UQ-bio Summer School

0.4 – Systems Biology in Python, PySB Tutorial (Dr. Carlos Lopez)

Lecture 0.4

Title: Tutorial — Systems Biology in Python with PySB

Lecturer: Prof. Carlos Lopez

Lecturer Website: https://my.vanderbilt.edu/lopezlab/

Lecturer Email: c.lopez@vanderbilt.edu

Dr. Carlos F. Lopez, received his BSc and BLA degrees from the University of Miami and his PhD in Physical Chemistry from the University of Pennsylvania. He pursued a postdoctoral position at the University of Texas at Austin where he studied theoretical biophysics of protein solvation. He pursued further training at Harvard Medical school where he attained the prestigious HW Pierce/King Trust Research Fellowship and developed novel methods to bridge scales in the study of cellular processes. He subsequently moved to Vanderbilt University at the end of 2012 as an Assistant Professor of Cancer Biology, Biomedical Informatics, and faculty member of the Vanderbilt-Ingram Cancer Center, Center for Quantitative Sciences, Center for Structural Biology, Institute for Chemical Biology, and Quantitative Sys-tems Biology Center. In 2017, he moved to the Department of Biochemistry as part of an administrative reorganiza-tion within Vanderbilt University.
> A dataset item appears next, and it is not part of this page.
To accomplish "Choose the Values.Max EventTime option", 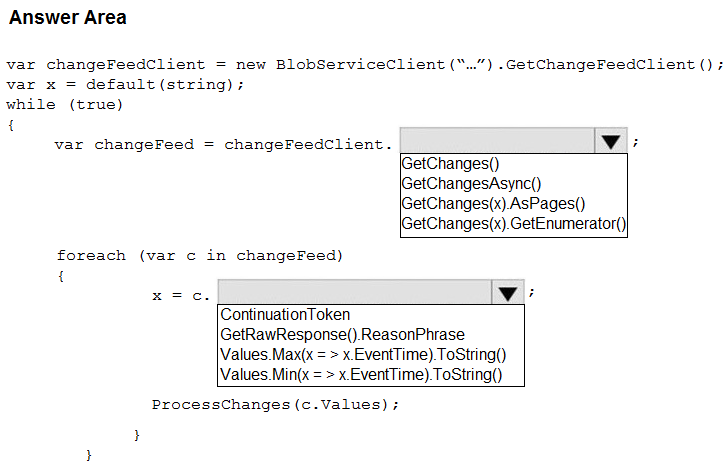I will [x=363, y=354].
He has been the recipient of multiple awards, honors, and fellowships including the NIH K22 Transition Career Development Award (2011), American Association for Cancer Research – Minority Scholar in Cancer Research Award (2012), Vanderbilt-Ingram Cancer Center Young Ambassadors Award (2013), Vanderbilt Provost Office Outstanding URM Accomplishments Award (2014, 2015, 2016), Leadership Alliance SR-EIP Faculty Mentor Commendation (2015), and the National Science Foundation CAREER Award – the highest honor conveyed by this organization to junior faculty. He was appointed as the Vanderbilt University Liaison to Oak Ridge National Laboratory in 2017-2019, where he served in the ORNL steering committee to guide the interactions between the national lab and Vanderbilt University.
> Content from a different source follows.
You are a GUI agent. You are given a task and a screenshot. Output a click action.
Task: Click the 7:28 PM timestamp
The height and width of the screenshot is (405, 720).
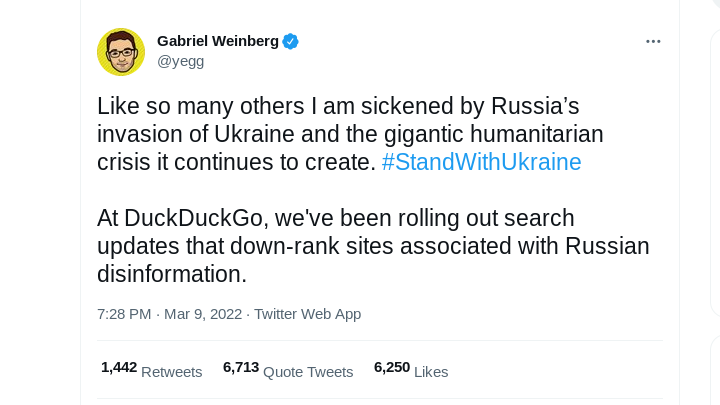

Recently, he has also become a member of the Cancer Systems Biology Consortium as part of his research activities with NIH/NCI. His work employs novel computational modeling tools in combination with experimental data to explain and predict how intracellular molecular interactions give rise to cell-decision processes and cell-community behaviors. The overall goal of his work is to attain a mechanistic and predictive understanding of dynamic cellular systems, how they are regulated in healthy cells, dysregulated in dis-eases such as cancer, and leverage this knowledge to guide experiments toward novel therapies. To this end he devel-ops novel theories and numerical methods to explain how systems-level biochemical interaction networks process biochemical signals and lead to a phenotypic outcome.